[Begin Data extract]
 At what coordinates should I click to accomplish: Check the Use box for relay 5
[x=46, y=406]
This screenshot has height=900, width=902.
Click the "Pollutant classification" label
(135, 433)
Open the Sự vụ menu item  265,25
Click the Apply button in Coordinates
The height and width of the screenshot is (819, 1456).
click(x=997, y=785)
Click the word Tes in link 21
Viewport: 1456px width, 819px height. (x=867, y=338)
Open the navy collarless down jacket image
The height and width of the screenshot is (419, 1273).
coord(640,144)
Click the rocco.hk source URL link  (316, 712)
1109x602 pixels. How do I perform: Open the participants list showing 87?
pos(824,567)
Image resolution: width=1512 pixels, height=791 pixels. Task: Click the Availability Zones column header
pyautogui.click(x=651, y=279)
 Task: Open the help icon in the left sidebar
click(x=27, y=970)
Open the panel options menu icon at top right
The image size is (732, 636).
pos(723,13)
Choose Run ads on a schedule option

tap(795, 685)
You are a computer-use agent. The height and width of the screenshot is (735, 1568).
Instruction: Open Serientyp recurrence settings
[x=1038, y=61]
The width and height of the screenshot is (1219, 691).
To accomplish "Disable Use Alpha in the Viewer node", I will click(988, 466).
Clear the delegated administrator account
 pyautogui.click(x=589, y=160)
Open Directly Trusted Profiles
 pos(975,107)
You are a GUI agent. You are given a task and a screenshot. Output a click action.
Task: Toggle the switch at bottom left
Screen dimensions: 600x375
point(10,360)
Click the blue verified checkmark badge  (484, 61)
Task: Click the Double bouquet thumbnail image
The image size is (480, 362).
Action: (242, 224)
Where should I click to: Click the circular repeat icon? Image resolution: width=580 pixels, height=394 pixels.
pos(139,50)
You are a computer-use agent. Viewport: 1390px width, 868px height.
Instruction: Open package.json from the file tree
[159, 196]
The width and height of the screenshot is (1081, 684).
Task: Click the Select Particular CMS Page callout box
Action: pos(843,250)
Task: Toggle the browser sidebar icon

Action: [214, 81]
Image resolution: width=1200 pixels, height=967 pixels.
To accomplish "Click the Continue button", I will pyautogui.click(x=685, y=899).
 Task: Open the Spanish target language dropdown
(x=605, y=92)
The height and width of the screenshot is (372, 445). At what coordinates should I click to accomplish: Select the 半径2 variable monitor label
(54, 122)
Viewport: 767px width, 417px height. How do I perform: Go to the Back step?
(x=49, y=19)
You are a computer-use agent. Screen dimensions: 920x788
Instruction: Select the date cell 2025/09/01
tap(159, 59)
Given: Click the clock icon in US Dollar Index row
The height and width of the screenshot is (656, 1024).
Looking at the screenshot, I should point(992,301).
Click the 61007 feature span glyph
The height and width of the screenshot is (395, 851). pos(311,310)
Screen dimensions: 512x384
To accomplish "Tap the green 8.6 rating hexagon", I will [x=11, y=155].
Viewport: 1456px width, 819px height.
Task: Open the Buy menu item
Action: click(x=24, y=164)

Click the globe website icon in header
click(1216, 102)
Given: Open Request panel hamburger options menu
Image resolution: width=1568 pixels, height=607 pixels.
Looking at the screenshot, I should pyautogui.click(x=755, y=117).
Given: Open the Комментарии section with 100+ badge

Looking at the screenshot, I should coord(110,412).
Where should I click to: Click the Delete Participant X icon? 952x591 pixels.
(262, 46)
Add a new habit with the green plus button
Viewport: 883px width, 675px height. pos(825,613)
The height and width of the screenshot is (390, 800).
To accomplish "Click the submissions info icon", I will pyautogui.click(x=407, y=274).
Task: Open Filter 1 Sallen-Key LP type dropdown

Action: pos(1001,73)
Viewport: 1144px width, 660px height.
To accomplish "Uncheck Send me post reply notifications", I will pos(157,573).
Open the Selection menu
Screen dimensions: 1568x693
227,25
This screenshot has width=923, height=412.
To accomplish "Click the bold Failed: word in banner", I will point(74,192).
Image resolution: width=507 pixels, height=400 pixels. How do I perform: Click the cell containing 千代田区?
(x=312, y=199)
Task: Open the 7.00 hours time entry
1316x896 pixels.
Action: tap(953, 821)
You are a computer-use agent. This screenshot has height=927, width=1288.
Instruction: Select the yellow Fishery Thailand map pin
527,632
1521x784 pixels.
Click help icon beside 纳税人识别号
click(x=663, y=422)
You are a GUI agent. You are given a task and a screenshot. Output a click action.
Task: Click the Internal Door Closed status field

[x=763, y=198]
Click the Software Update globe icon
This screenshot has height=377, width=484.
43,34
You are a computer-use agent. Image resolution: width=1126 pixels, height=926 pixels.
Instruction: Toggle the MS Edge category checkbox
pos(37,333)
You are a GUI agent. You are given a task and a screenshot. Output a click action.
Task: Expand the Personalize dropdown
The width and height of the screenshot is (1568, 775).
[End Data extract]
What you are asked to do :: Put the rows above into a numbered list, covering everything from the line that contains "Open the Sự" down to the line that contains "click(x=27, y=970)", both included. Leave out any blank lines.

Result for this task ::
1. Open the Sự vụ menu item  265,25
2. Click the Apply button in Coordinates
3. The height and width of the screenshot is (819, 1456).
4. click(x=997, y=785)
5. Click the word Tes in link 21
6. Viewport: 1456px width, 819px height. (x=867, y=338)
7. Open the navy collarless down jacket image
8. The height and width of the screenshot is (419, 1273).
9. coord(640,144)
10. Click the rocco.hk source URL link  (316, 712)
11. 1109x602 pixels. How do I perform: Open the participants list showing 87?
12. pos(824,567)
13. Image resolution: width=1512 pixels, height=791 pixels. Task: Click the Availability Zones column header
14. pyautogui.click(x=651, y=279)
15.  Task: Open the help icon in the left sidebar
16. click(x=27, y=970)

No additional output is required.